Normally, when there is a surge in precious metals prices, silver leads the way followed by platinum, palladium and gold finally brings up the rear. On the other hand, whenever there is a sharp decline, silver’s fall is far steeper than the other metals in the basket. Most of the time, gold’s losses are minimal and it adjusts far better to the new price range and remains stable in otherwise choppy waters. This has been observed in the yellow metal’s prolonged bull-run after it crossed the $2,000 per ounce mark again during Covid-19 times.

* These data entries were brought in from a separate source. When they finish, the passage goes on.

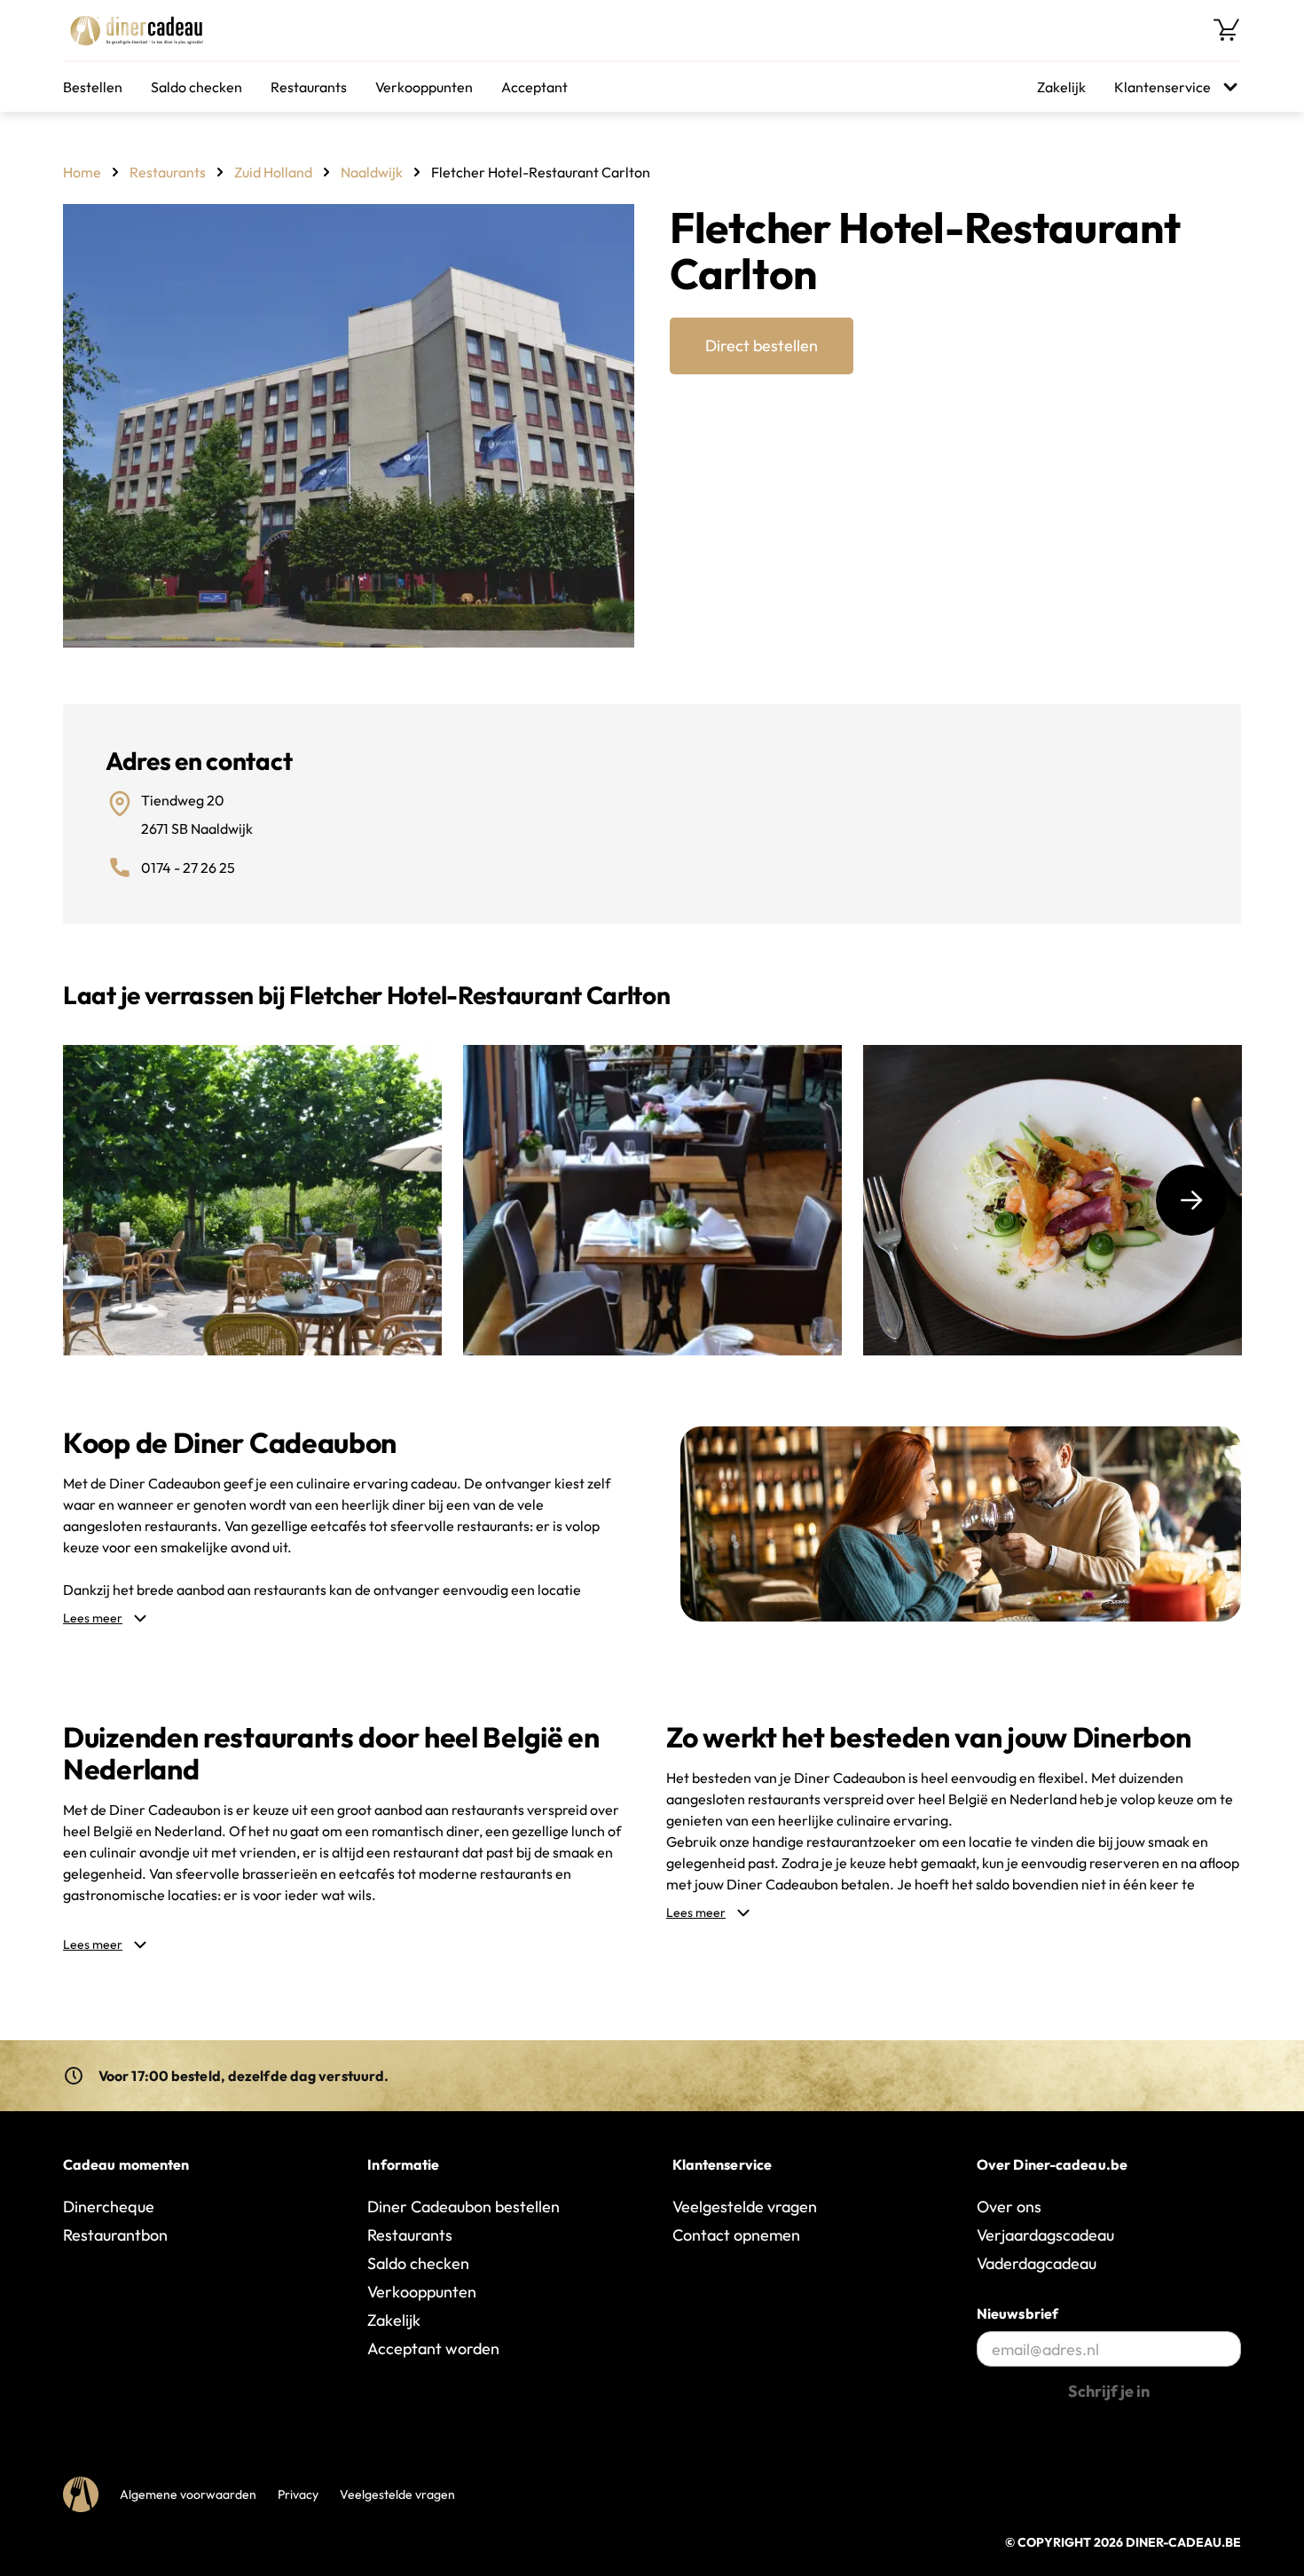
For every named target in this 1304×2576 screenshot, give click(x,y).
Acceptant (534, 87)
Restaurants (309, 87)
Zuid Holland (273, 172)
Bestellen (92, 87)
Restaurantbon (115, 2235)
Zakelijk (1061, 87)
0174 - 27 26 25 (188, 867)
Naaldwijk (372, 172)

However, if the precious metals surge further ahead and extend the bull-run, then it could signal the portents of a new world order in the global financial systems and trigger a drastic upheaval in economies all over the world. For, a new trend appears to have emerged in recent times as there has been no significant sell off in either gold, silver or any other precious metal even after prices have soared to astronomical heights. Investors continue to flock and store precious metals.

Is US debt (over $36 trillion plus) and its recent confrontationist trade policies with tariff wars et al finally going to sink the USD, send its economy into a tailspin? Is it the beginning of the end of fiat currency? Will it usher in a new financial payment system backed by a basket of precious metals? Is that the writing on the wall already?

The above may appear to be too alarmist or radical. But probably global leaders and economists and other stakeholders need to thrash it out threadbare. Change may be necessary and inevitable.

Finally, in early Monday morning trading (29 December 2025), all the precious metals except gold surged ahead. Silver rose to $83.93 per ounce, logging yet another all-time high and up by over 185% from the start of the year. Platinum too pushed ahead to $2,514 per ounce, up by over 176% from the beginning of the year. Palladium too made its move, but gold did not log a fresh all-time high. However, since early morning some profit booking has been seen just around 11 am in Mumbai. Gold declined by 0.35%, platinum by 0.69%, silver by 0.98% and palladium fell sharply by over 6%. So, volatility is the key in the last days of 2026 as silver and platinum fight out for the year end top spot.

A report emanating from the US and widely picked up in India claims that silver is now second in the list of assets by market capitalisation at $4.7 trillion just today morning briefly. In the process, it overtook companies like Alphabet, Apple and finally surged past tech giant Nvidia’s $4.6 trillion. This list is said to include public companies, precious metals, crypto-currencies and ETFs. The interesting part is that gold is at the top of pile with a market capitalisation at over $31 trillion. So, gold is still a long way off and out of reach of any asset class. Dilli ab bhi bahut door hai!